CATWALK: Jamie Himiona models Aroha Tapsell's winning piece, Kalisi.

ANDREW WARNER

It was a case of it's in the bag for Rotorua's Aroha Tapsell with her winning creation Kalisi - an old flight carry-on bag she transformed into a dress.

The second-year Diploma in Fashion Technology student at Waiariki Institute of Technology won the overall title at When Opposites Collide - the Op Shop to Fashion Show on Friday night.

The Rotorua Community Hospice Trust and Waiariki Institute of Technology established the show in which contestants buy a garment from any Bay of Plenty Hospice shop and alter it into a runway design. Proceeds from ticket sales will be donated to Rotorua Community Hospice.

Miss Tapsell's piece, entitled Kalisi, was made out of a brown vinyl carry-on bag that was made in the 1970s.

She bought the bag, a Qantas label still attached, from the Hospice shop in Rotorua and it took her about 12 hours to turn it into a piece of fashion modelled by a contestant in last year's New Zealand's Next Top Model Jamie Himiona.

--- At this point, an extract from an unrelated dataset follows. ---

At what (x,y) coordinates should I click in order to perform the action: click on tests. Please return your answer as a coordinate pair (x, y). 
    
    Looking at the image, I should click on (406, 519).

Miss Tapsell named her outfit Kalisi after the Queen of the Dragons, a character in a favourite television mini-series Game of Thrones.

For her efforts she won a $250 voucher from Bossy B, a $250 voucher from Footloose and a sewing machine from Bernina. She also won $5000 towards a year of study towards the Diploma of Fashion Technology but said she wouldn't be able to use it as she had finished the course. She also won the People's Choice Award - a $100 voucher from Rotorua hair salon High Lights.

It has been a busy year for Miss Tapsell, whose work went on show at New Zealand Fashion Week in Auckland and also as part of the Real New Zealand Festival in Wellington.

As for the fate of Kalisi? It will be put on display in the Rotorua Community Hospice shop.

Meanwhile, the trust's funding and development manager Jan Morgan said the event was likely to become an annual one.

She was not sure how much money was raised as it was still being counted. However, she said Bay of Plenty Hospice relied on fundraising and its hospice shop for funding. It cost $500,000 a year to run the hospice.

Mrs Morgan said businesses donated services to the evening, which was held at the Van Dykes building, 1238 Pukuatua St, and use of the venue was free.

"A lot of generous people donated a lot of stuff to help make as much money as they could for hospice which we appreciate."